Department of Molecular Medicine, The Scripps Research Institute, La Jolla, CA, USA.
J Thromb Haemost. 2021 Jan;19(1):269-280. doi: 10.1111/jth.15133. Epub 2020 Dec 7.
Essentials Activated protein C (APC) is a serine protease with anticoagulant and cytoprotective effects. We tested whether APC or non-canonical PAR-derived peptides suppress inflammasome activity. APC or PAR1- and PAR3-derived peptides restrict inflammasome-dependent caspase-1 activity. Combined PAR1-derived and PAR3-derived peptides synergistically suppress caspase-1 activity. ABSTRACT: Background Activated protein C (APC) has been shown to restrict murine inflammasome activity. However, whether APC can exert anti-inflammatory activity in part through suppression of inflammasome activation in human systems is unknown. Objectives Studies were made to determine whether either APC or protease activated receptor (PAR)-derived peptides can reduce NLRP3 inflammasome activity in differentiated human THP-1 macrophage-like cells or in primary human monocytes stimulated to activate the inflammasome. Methods Human THP-1 cells or primary human monocytes were differentiated, treated with APC or PAR-derived peptides, and then stimulated with lipopolysaccharide and ATP to induce caspase-1 activity, a product of inflammasome activation. Results Activated protein C or noncanonical PAR1-derived or PAR3-derived peptides significantly reduced caspase-1 activity, detection of fluorescent NLRP3, and IL-1β release from THP-1 cells. At low concentrations where no effect was observed for each individual peptide, combinations of the PAR1-derived peptide and the PAR3-derived peptide resulted in a significant synergistic decrease in caspase-1 and IL-1β release. Caspase-1 activity was also reduced in primary human monocytes. Studies using blocking antibodies and small molecule PAR1 inhibitors suggest that EPCR, PAR1, and PAR3 each play roles in the observed anti-inflammatory effects. Several shortened versions of the PAR1- and PAR3-derived peptide reduced caspase-1 activity and exhibited synergistic anti-inflammatory effects. Conclusions The results indicate that both APC and certain PAR1- and PAR3-derived peptides, which are biased agonists for PAR1 or PAR3, can reduce inflammasome activity in stimulated human monocytes as measured by caspase-1 activity and IL-1β release and that PAR-derived biased peptide agonist combinations are synergistically anti-inflammatory.

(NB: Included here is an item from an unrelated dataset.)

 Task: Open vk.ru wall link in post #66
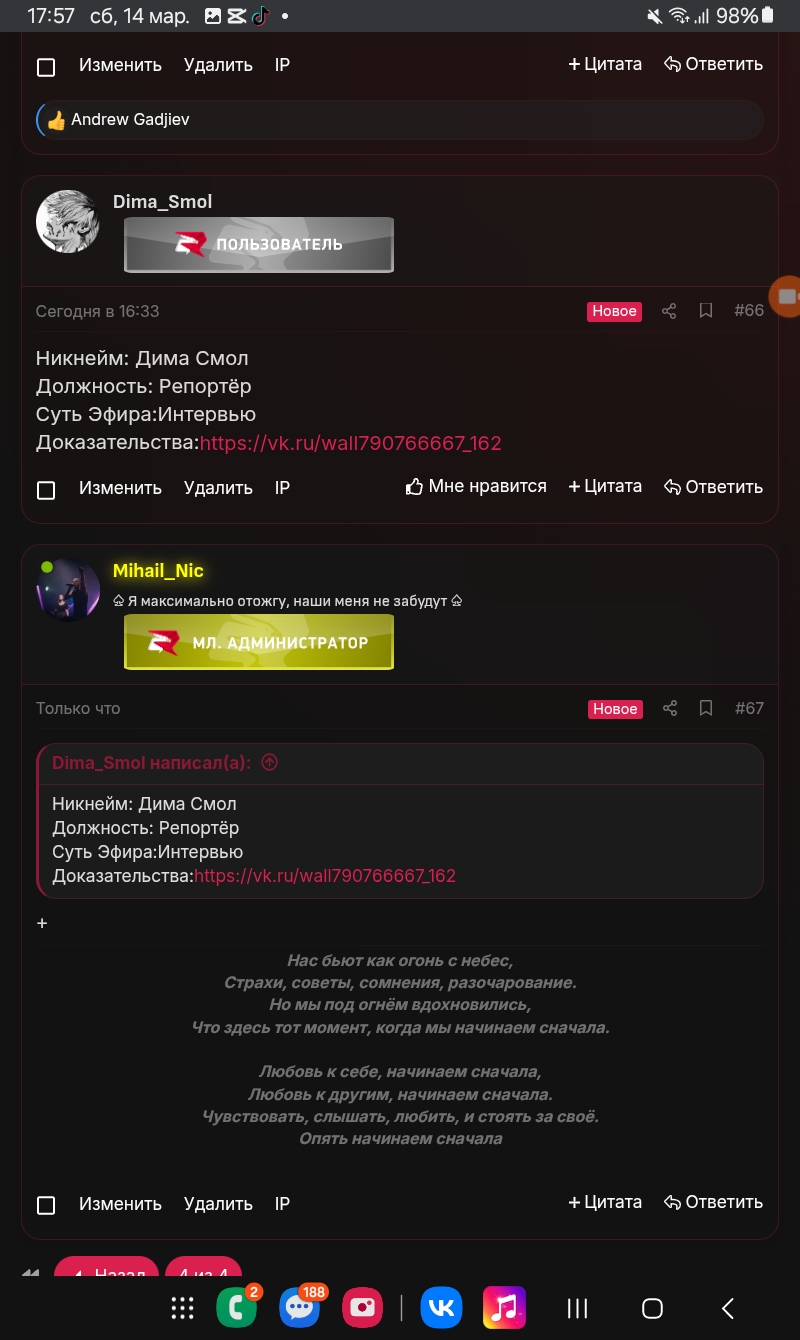coord(351,443)

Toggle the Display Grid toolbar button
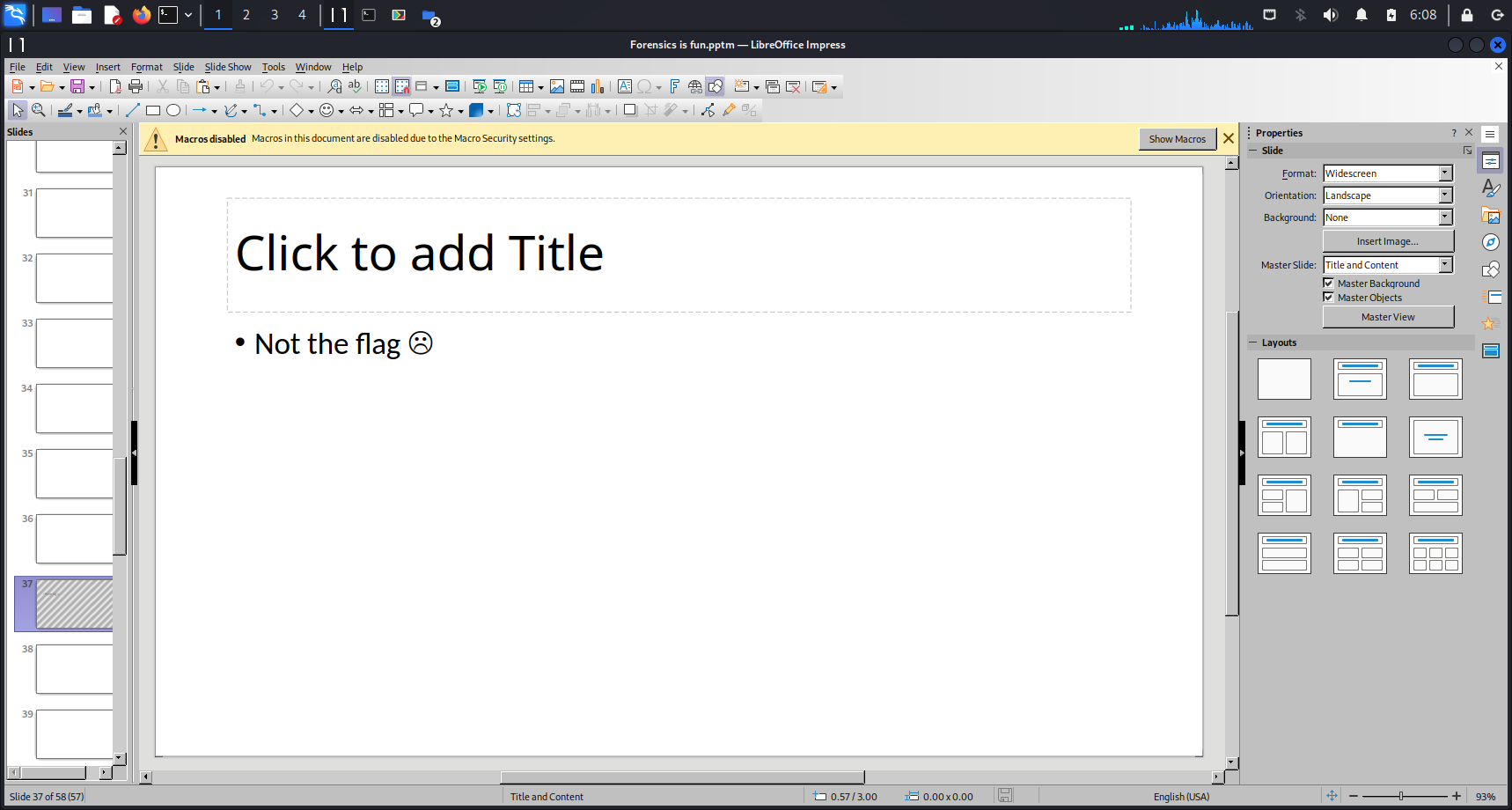click(381, 86)
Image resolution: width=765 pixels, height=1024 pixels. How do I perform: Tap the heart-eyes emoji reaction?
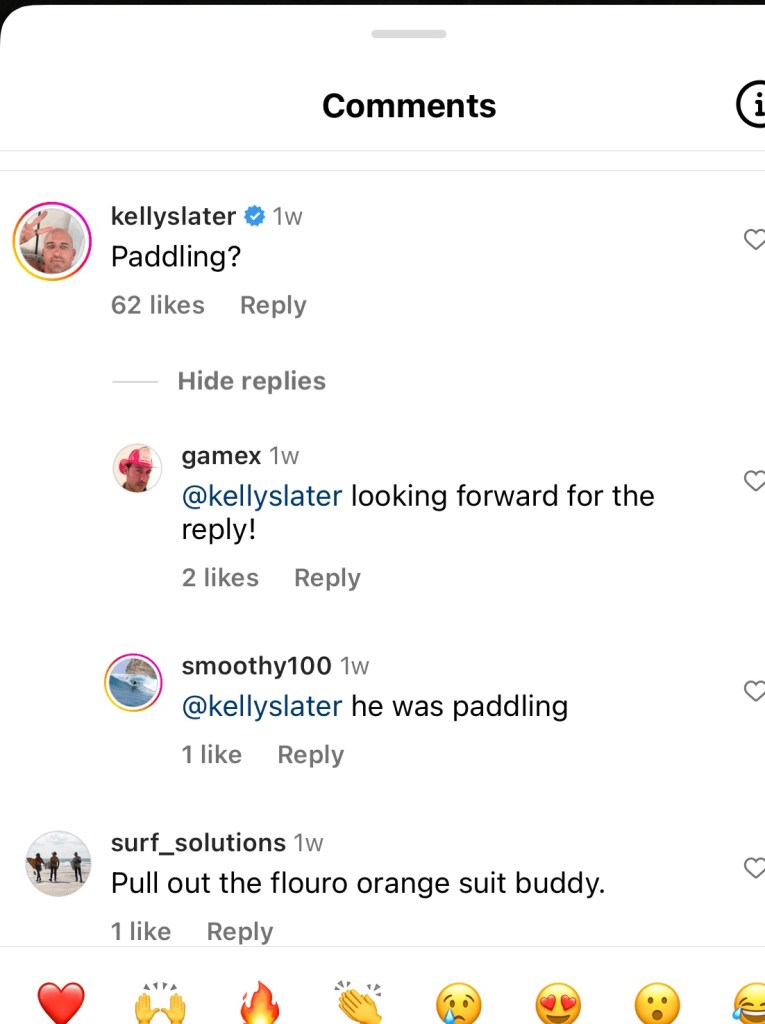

活化蛋白 C(APC)是一种具有抗凝和细胞保护作用的丝氨酸蛋白酶。我们测试了 APC 或非经典 PAR 衍生肽是否能抑制炎症小体的活性。APC 或 PAR1 和 PAR3 衍生肽限制炎症小体依赖性半胱天冬酶-1 的活性。PAR1 衍生和 PAR3 衍生的肽联合协同抑制半胱天冬酶-1 的活性。摘要:背景 活化蛋白 C(APC)已被证明可限制小鼠炎症小体的活性。然而,APC 是否可以通过抑制人系统中炎症小体的激活来发挥抗炎活性尚不清楚。目的 研究 APC 或蛋白酶激活受体(PAR)衍生肽是否可以降低分化的人 THP-1 巨噬样细胞或刺激激活炎症小体的原代人单核细胞中的 NLRP3 炎症小体活性。方法 分化人 THP-1 细胞或原代人单核细胞,用 APC 或 PAR 衍生肽处理,然后用脂多糖和 ATP 刺激诱导半胱天冬酶-1 活性,即炎症小体激活的产物。结果 APC 或非经典 PAR1 衍生或 PAR3 衍生肽显著降低了 caspase-1 活性、THP-1 细胞中荧光 NLRP3 的检测和白细胞介素-1β的释放。在每种单独肽没有观察到作用的低浓度下,PAR1 衍生肽和 PAR3 衍生肽的组合导致 caspase-1 和白细胞介素-1β释放的显著协同减少。在原代人单核细胞中也降低了半胱天冬酶-1 的活性。使用阻断抗体和小分子 PAR1 抑制剂的研究表明,EPCR、PAR1 和 PAR3 都在观察到的抗炎作用中发挥作用。几种缩短的 PAR1 和 PAR3 衍生肽降低了半胱天冬酶-1 的活性,并表现出协同的抗炎作用。结论 结果表明,APC 和某些 PAR1 和 PAR3 衍生肽(PAR1 或 PAR3 的偏倚激动剂)都可以降低刺激的人单核细胞中的炎症小体活性,如通过半胱天冬酶-1 活性和白细胞介素-1β释放来测量,并且 PAR 衍生的偏倚肽激动剂组合具有协同的抗炎作用。